JORGE MUZAM -.
Mis horas de clases solían estar tan dispersas como mi voluntad para marcharme de aquel colegio. Como profesor sin influencia alguna en la asignación horaria, me tocaban las horas más desparramadas, que eran como islotes vacíos que debían ser rellenados de cualquier forma. A veces entraba a las ocho de la mañana y salía a las 8:45. Luego, debía volver a las 11:15 y salir a las 12. Un poco más tarde, desde las 14 a 15:30 horas, debía impartir mis clases de Ciencias Sociales a los cuartos medios. Irme a casa tras cada hora de clases me habría salido una fortuna en locomoción, por lo que mis ratos libres los pasaba conversando o leyendo en un kiosco cercano al colegio.

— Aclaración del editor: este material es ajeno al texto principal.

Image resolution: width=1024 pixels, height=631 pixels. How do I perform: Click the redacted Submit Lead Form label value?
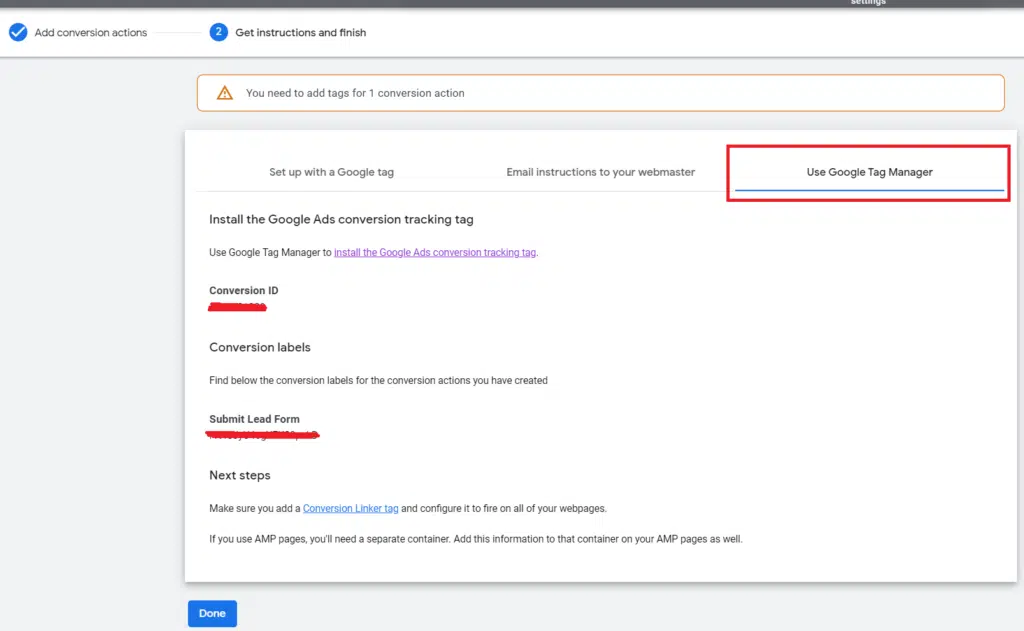[262, 435]
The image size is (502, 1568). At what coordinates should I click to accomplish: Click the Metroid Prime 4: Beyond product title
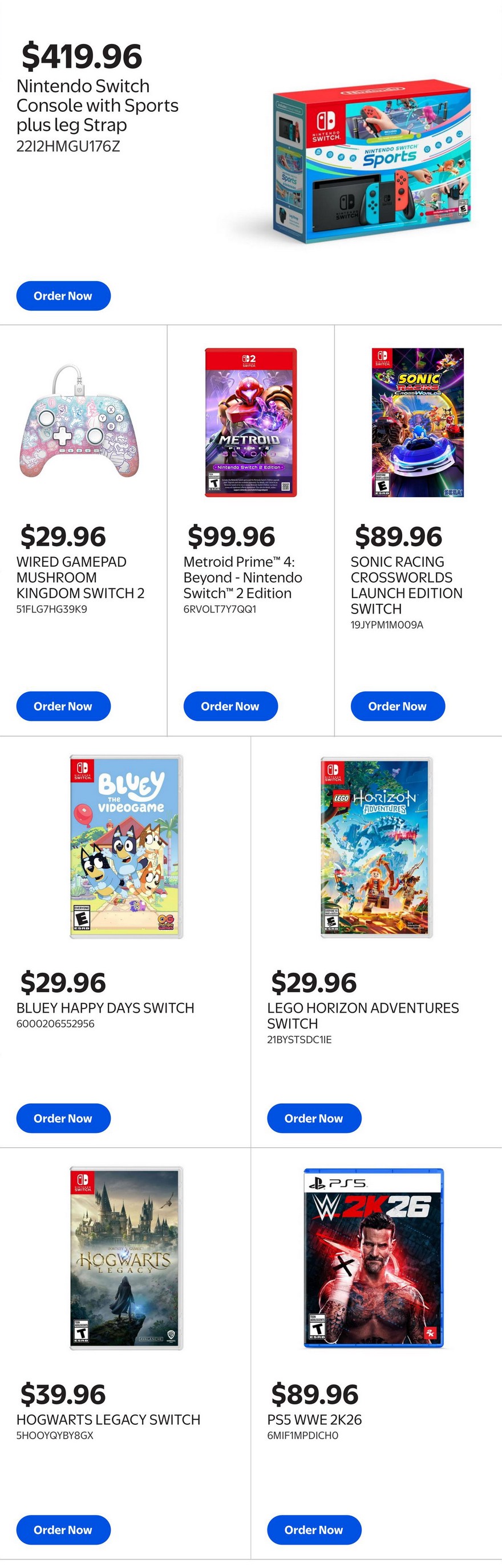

Atendía el boliche una mujer rubia y muy atractiva de unos cuarenta años. En sus ratos sin clientes, que eran la mayoría, miraba el muelle y el horizonte como quien añora mejores tiempos. Amable y culta, no me costó entablar con ella conversaciones cada vez más fluidas. Supe de sus problemas familiares y económicos, de su buena crianza, de las perspectivas de sus hijos, de sus lecturas, sus miedos, sus sueños, sus comidas y películas favoritas, sus opiniones políticas y religiosas, supe de su pasado como ejecutiva empresarial de alto nivel e incluso de su vida conyugal. Buena parte de todo lo que significa vivir en San Antonio para una familia típica de clase media se me mostró explícitamente a través de sus palabras.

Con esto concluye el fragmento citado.